ICC urges law enforcement authorities and governments to take the following actions, some of which have already been advocated by ICC in existing policy papers (such as in the ICC Global business recommendations and best practices for lawful intercept requirements of June 2010) :

  • Take into account the possibility that law enforcement requests may violate the data protection or privacy law of other countries.
  • Make requests for access to data only in writing and in accordance with written law and/or local regulation, rather than through informal requests. State clearly in any request the specific legal basis for it and the name of the requesting responsible authority.
  • Make cross-border requests for data stored in another country through mutual legal assistance treaties and procedures (MLATs) within existing frameworks, ensuring appropriate involvement of authorities in the countr(ies) where data are stored. Improvements should also be made to existing MLATs so that they (1) cover evolving IP-based communications services; (2) deliver requested data in timeframes satisfactory for law enforcement authorities; (3) increase legal certainty for compliance with respective national laws; (4) give companies sufficient information to interact with the MLAT process in an efficient manner; and (5) create a single point of contact with law enforcement authorities in each country.

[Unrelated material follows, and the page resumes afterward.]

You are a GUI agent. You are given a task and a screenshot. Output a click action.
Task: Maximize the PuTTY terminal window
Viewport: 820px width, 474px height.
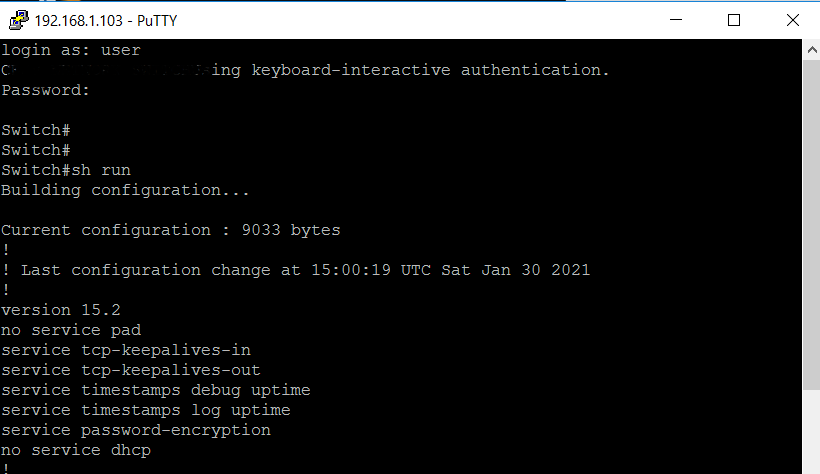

  • Give companies the opportunity to ascertain the legitimacy of the request and inform the authorities (including their own national authorities) about their obligations under data protection and privacy law, when this is required.
  • Be as specific and concise as possible about the scope of the request (such as which data the authority is seeking and for which timeframe), and minimize the amount of data requested.
  • Avoid developing mechanisms that compel companies to enter into supposedly “voluntary” agreements to deliver up information under threat of significant, penal, financial, or tax sanctions or local business suspension if they do not.
  • Allow companies to limit potential liability, for example by anonymizing or shielding personal data of third parties that are not under investigation.

Implementation of these recommendations would allow more efficient compliance with legitimate public and law enforcement requests, better allow companies to cope with conflicting legal obligations, promote compliance with data protection and privacy laws, and strengthen the flow of international commerce by giving companies the increased legal security they need to plan investments.